Document extract:
★ ★ ★ ★ ★ ★ ★

The Alchemist Archive
Over the last decade, I’ve created a series of five portraits that connect science with material sustainability. The works display both internationally known pioneers but also the less known ones.
Created primarily from repurposed laboratory waste and beyond, the series highlights the material of research and the human faces behind science.
Following a long-term residency at the ERIBA building in Groningen, these works were shown in a final exhibition where two pieces were acquired by private collectors. Three are still available.
The structural integrity of the Alchemist Archive were made possible through the technical expertise of Walid Daş. From advice for the most solid base to custom tools to make it physically possible to create.
i Spotted a Genius
This portrait of Albert Einstein is a creation composed of over 4,000 disposable 1ml laboratory filter tips, each filter one-by-one deconstructed and hand-colored. Because the filters are highly hydrophobic, designed to repel liquids, I utilized fifteen shades of grey oil paint to create the face. Something that acrylics could not provide.

★ ★ ★ ★ ★ ★ ★

Excerpted data:

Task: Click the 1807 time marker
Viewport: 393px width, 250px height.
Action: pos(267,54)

★ ★ ★ ★ ★ ★ ★

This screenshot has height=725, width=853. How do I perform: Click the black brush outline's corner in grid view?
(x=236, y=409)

★ ★ ★ ★ ★ ★ ★

Work request: In the Alchemist Archive text, what did the artist use to color the filters in the Albert Einstein portrait?

Response box: Fifteen shades of grey oil paint.